Forse anche un po’ per il tipo di percorso che avete alle spalle tu ed Alem, potremmo dire che per certi versi l’attività del Biko non è solo culturale, ma anche un po’ sociale, politica?
Come Biko abbiamo partecipato alla campagna politica quando c’è stata l’elezione di Pisapia, io ero candidata al Consiglio Comunale – attraverso l’Arci, ma in maniera indipendente, non sono mai stata iscritta a partiti e non ho mai fatto politica all’interno di partiti. È stata un’esperienza molto strana, ma credo di poter dire che quotidianamente il Biko fa un’azione politica, che è quella di portare cultura: è un aspetto a cui tengo molto, fondamentale, perché spesso si dice che far parte di un’associazione è un po’ lo sgamo per fare i soldi senza pagare tasse, sai tutte quelle stronzate – che poi facendo musica non è che fai tutti ‘sti soldi, anzi magari ne perdi anche. La nostra idea è invece che la cultura sia una forma di azione politica: ti porto delle cose interessanti, del mondo, le porto in una zona periferica con una sua storia “sfigata” di quartiere anonimo per farti vivere una bella esperienza e avvicinarti al mondo. Abbiamo un progetto di base che non perdiamo mai di vista, che è quello di fare un’azione: culturale, difendibile.

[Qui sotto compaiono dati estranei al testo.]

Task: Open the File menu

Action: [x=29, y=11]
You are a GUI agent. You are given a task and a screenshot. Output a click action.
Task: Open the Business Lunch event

La nostra idea è che la cultura sia una forma di azione politica: ti porto delle cose interessanti per farti vivere una bella esperienza e avvicinarti al mondo

Il Biko che progetti ha per il futuro?
L’idea di base è sempre stata quella di sviluppare più progetti, ma siamo sempre in corsa e l’economia è così stretta che è anche faticoso avere tante persone che lavorano qui. Quindi per tanti versi siamo lenti ma c’è l’intenzione di allargarci ad altri ambiti: una cosa assurda è che il Biko chiude 3 mesi e mezzo da giugno a settembre, e resta uno spazio vuoto inutilizzato. In estate ci piacerebbe fare attività per gli studenti, negli ultimi anni quello che abbiamo fatto è stato chiudere la serranda e catapultarci al Carroponte, dove ci occupiamo della cucina, altrimenti sarebbe impossibile sopravvivere. Ci piacerebbe aprire la cucina anche qua, ma non siamo mai riusciti a organizzarci: non sarebbe neanche così complesso, ci siamo quasi, l’idea è fare una cucina espressa, perché siam bravi ai fornelli, soprattutto Alem. I musicisti si ricordano sempre le cene del Biko!